As mentioned earlier, student and teacher have the exact same architecture. This kind of setup is unstable (if no counter measures are implemented) and might result in collapsing solutions, where all features are mapped to a certain region in the latent space, e.g. a single point in the worst case. BYOL addressed this issue with an extra prediction head for only one of the models introducing an asymmetry. Since DINO has symmetric models another trick is required: centering and sharpening. Both are applied to the teacher network only. Centering is a technique that prevents a single dimension in the latent space to dominate, by adding a bias term c to the teachers output g(x) = g(x)+c, where

Equation 3: Update rule of the centering term. Source + annotations by Sascha Kirch

While centering has a positive effect, it also encourages the output to collapse into a uniform distribution. Sharpening has the opposite effect hence applying both balances their effect and stabilizes training. Sharpening is achieved by using a smaller temperature in the SoftMax (see Fig. 3) for the teacher as for the student.

To avoid collapsing the hyperparameter m from equation 3 and the temperature of the teacher are crucial. In their ablation study in the appendix section the authors show that m=0.9…0.999 works best and the temperature value is linearly increased from 0.04 to 0.07 during warm-up.

What does DINO do? Knowledge Distillation or Similarity Learning?

The answer is a little bit of both!

While knowledge distillation usually distils knowledge from an already trained, larger and more accurate teacher model into a smaller student model, it could also be seen as some sort of similarity learning because it encourages the student network to produce predictions that are similar to those of the teacher. In similarity learning, the two models are usually trained jointly and often align their latent space predictions rather than probability distributions.

Since the authors of DINO phrase their objective as knowledge distillation, let’s have a look on some differences compared with “standard” knowledge distillation:

  1. DINO’s teacher is not available a priori but “trained” alongside the student.
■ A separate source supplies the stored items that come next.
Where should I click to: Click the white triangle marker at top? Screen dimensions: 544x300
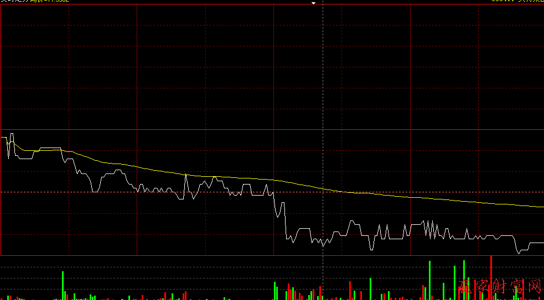313,3
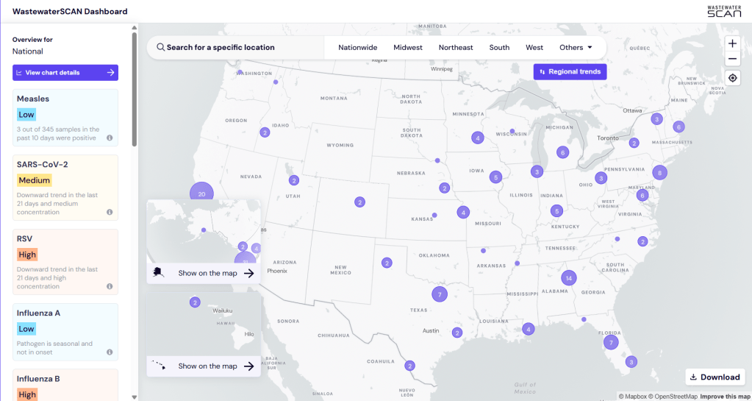Select the Northeast region tab
Screen dimensions: 752x401
[456, 48]
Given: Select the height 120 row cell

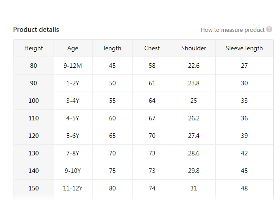Looking at the screenshot, I should pyautogui.click(x=34, y=136).
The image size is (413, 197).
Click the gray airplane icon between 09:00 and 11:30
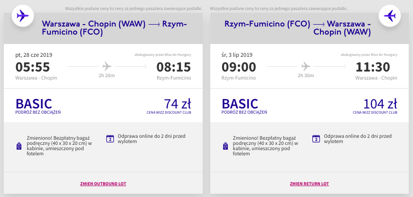tap(306, 66)
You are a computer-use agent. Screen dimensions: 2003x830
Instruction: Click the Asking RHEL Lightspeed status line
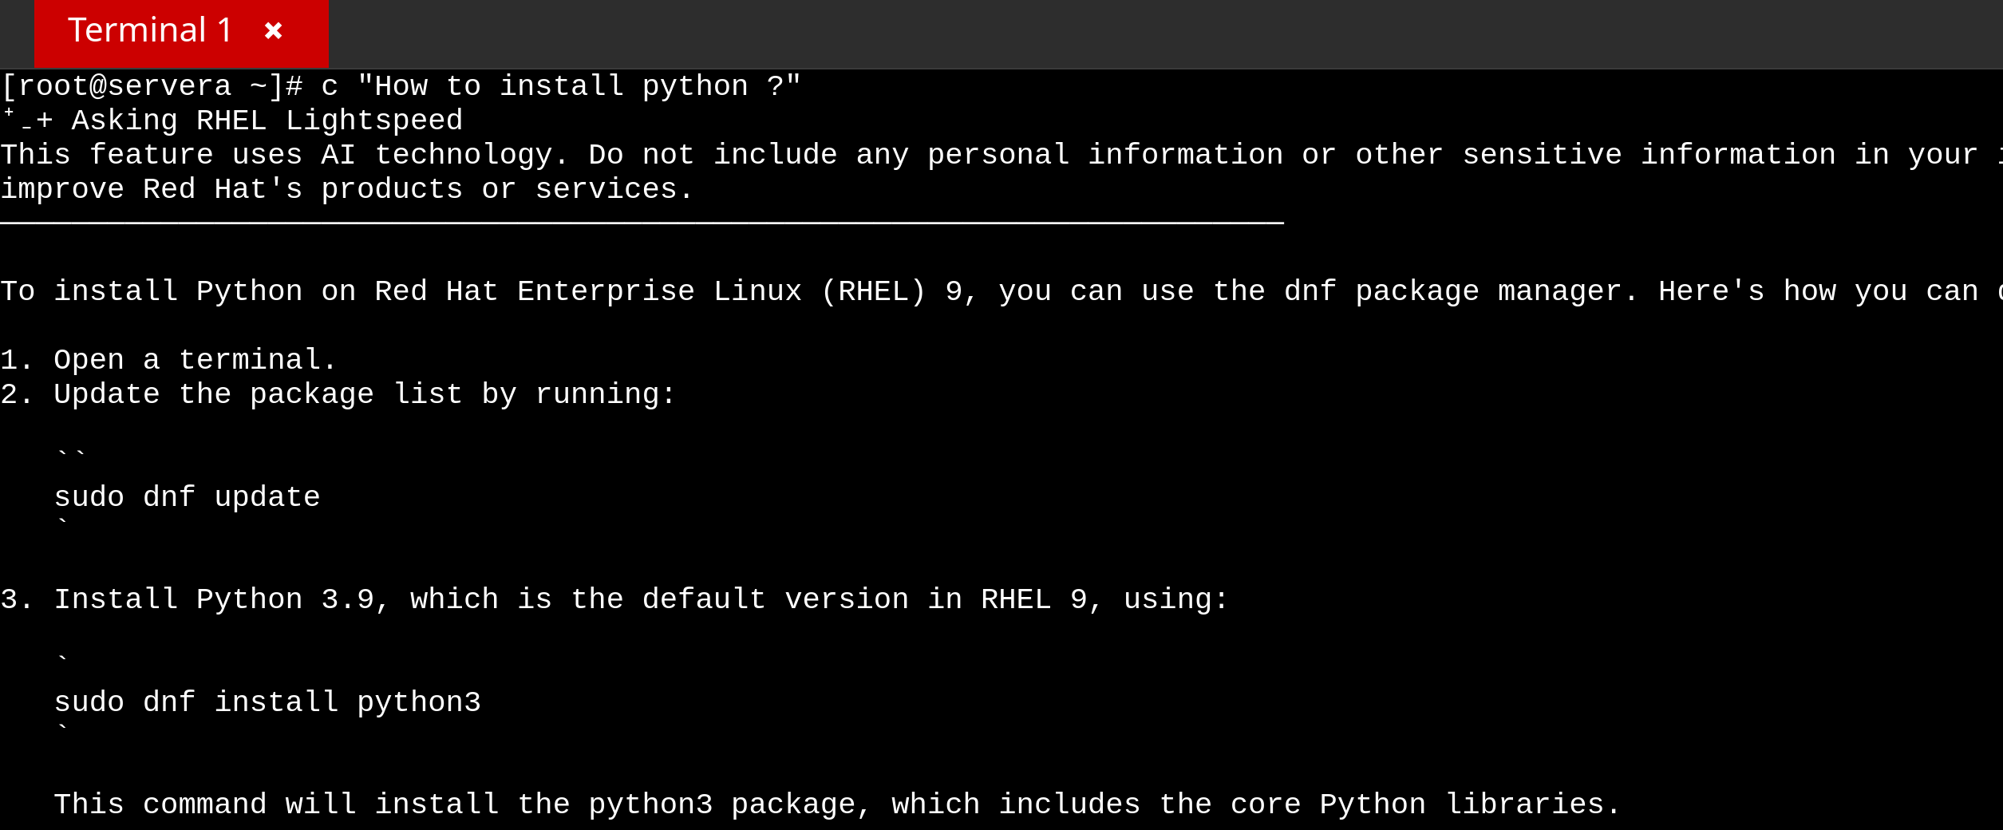coord(267,121)
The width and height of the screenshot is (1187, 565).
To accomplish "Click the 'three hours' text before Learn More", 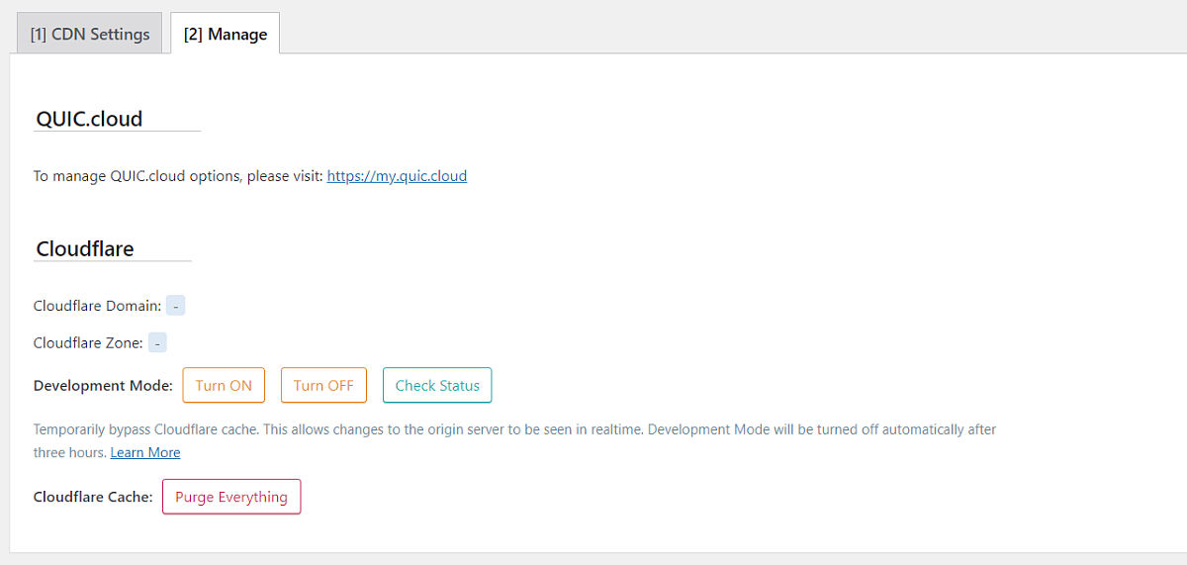I will pos(69,452).
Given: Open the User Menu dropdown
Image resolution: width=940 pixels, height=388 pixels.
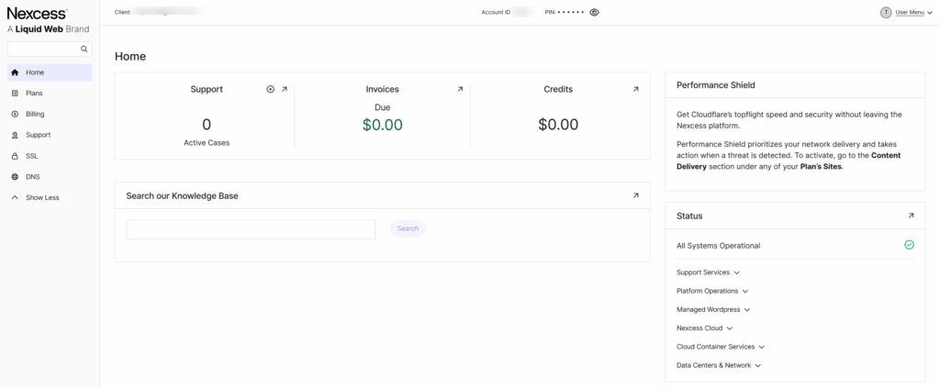Looking at the screenshot, I should point(912,13).
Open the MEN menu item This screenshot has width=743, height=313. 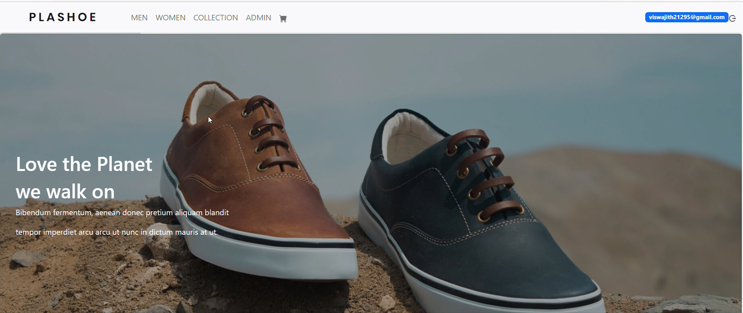(x=139, y=18)
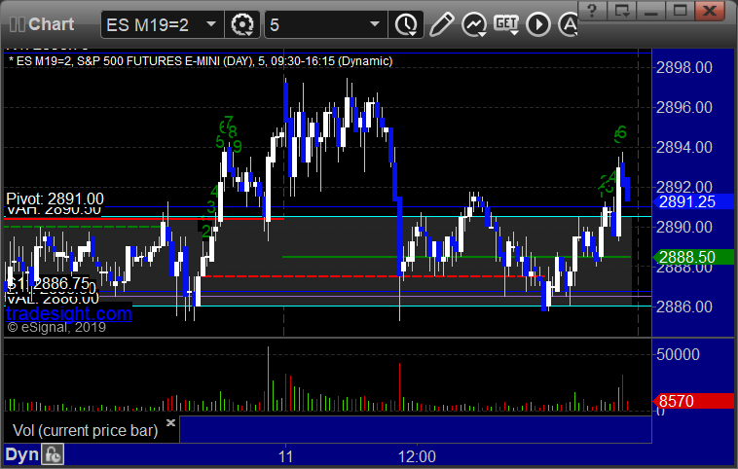Close the Vol current price bar tooltip
This screenshot has width=738, height=469.
[x=170, y=424]
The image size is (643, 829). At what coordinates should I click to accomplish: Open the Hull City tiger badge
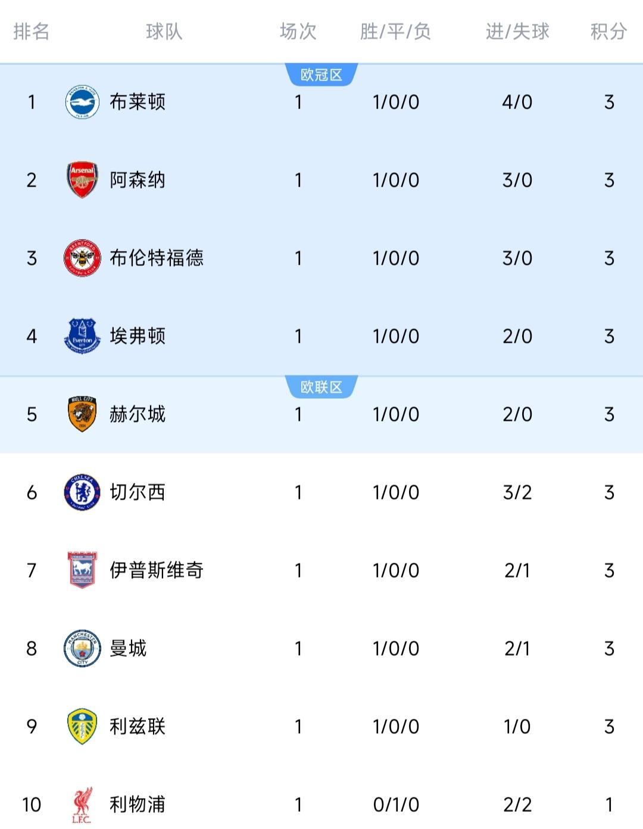pos(82,414)
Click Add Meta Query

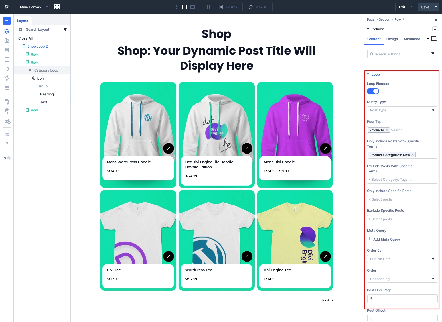click(386, 239)
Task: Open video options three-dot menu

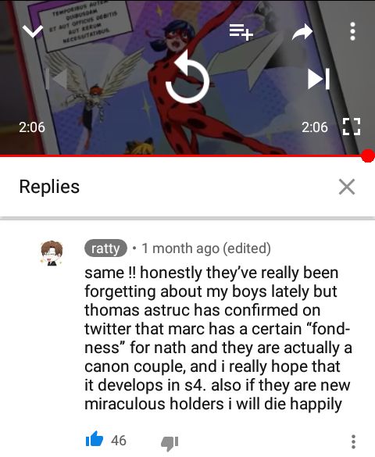Action: [352, 31]
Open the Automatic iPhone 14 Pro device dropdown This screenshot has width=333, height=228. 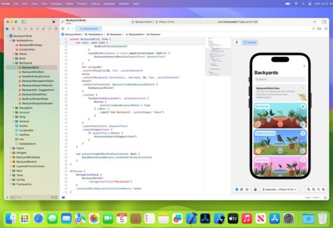click(x=279, y=189)
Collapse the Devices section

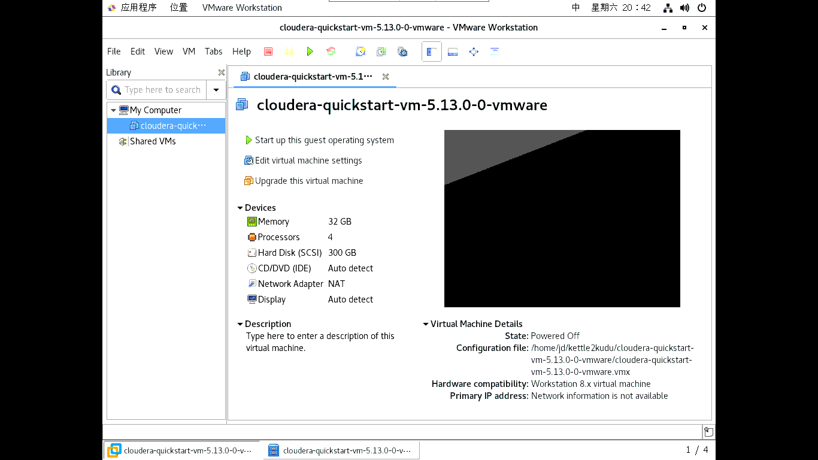click(x=240, y=207)
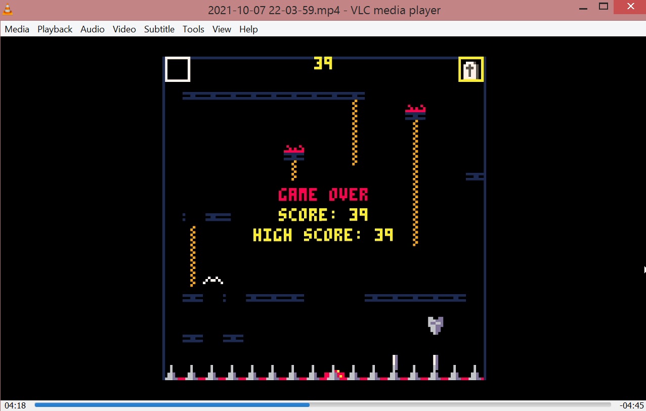The width and height of the screenshot is (646, 411).
Task: Click the grey shield sprite in the game
Action: click(436, 325)
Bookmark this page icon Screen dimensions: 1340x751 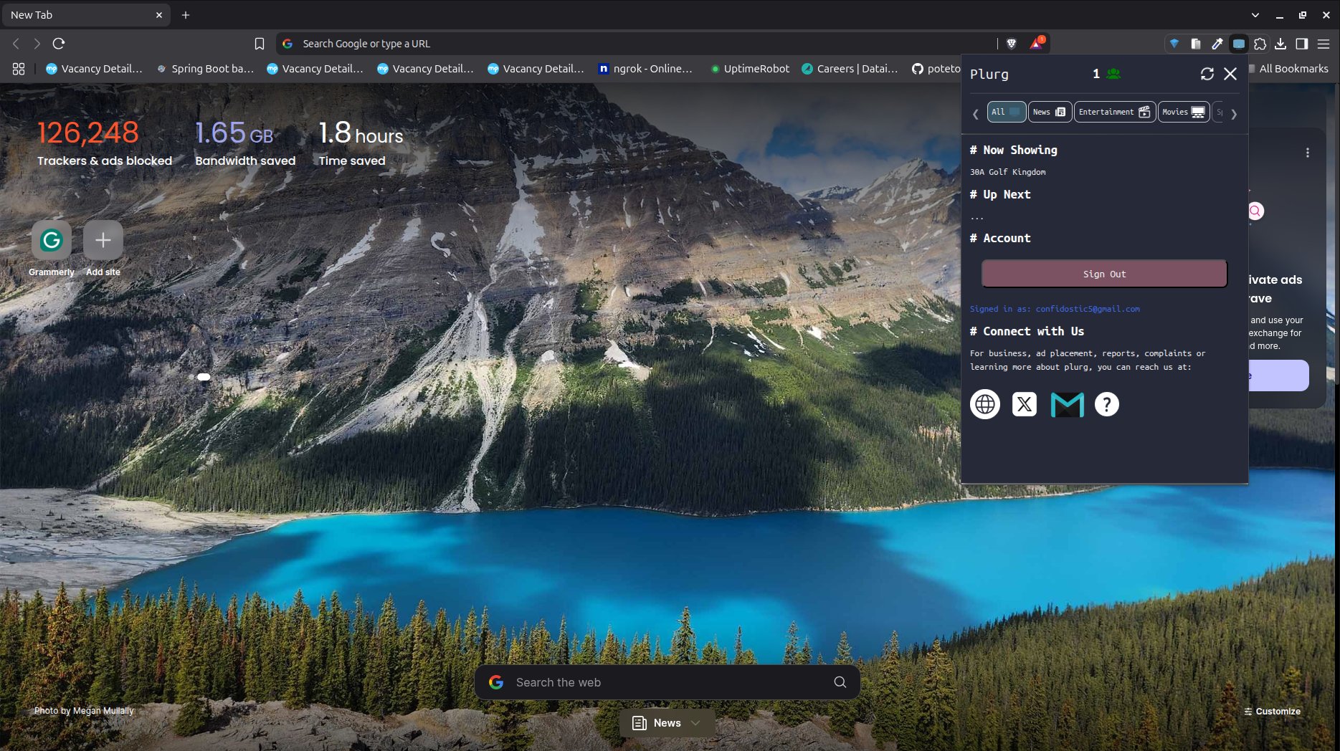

It can even be considered as a co-distillation since knowledge is also distilled from the student into the teacher.
  2. DINO’s teacher and student are not acting on the same input but on different views of the image cropped to different sizes.
  3. DINO uses different temperatures in the SoftMax of both models to perform sharpening.
  4. DINO calculates the cross-entropy over the temperature-scaled SoftMax of the embeddings rather than prediction scores.

And how is it similar to knowledge distillation?:

  1. DINO consists of a student and a teacher network, where the teacher performs better than the student as we will see in the experiments.
  2. Rather than maximizing a similarity metric, DINO minimizes the cross-entropy loss of a temperature scaled SoftMax output.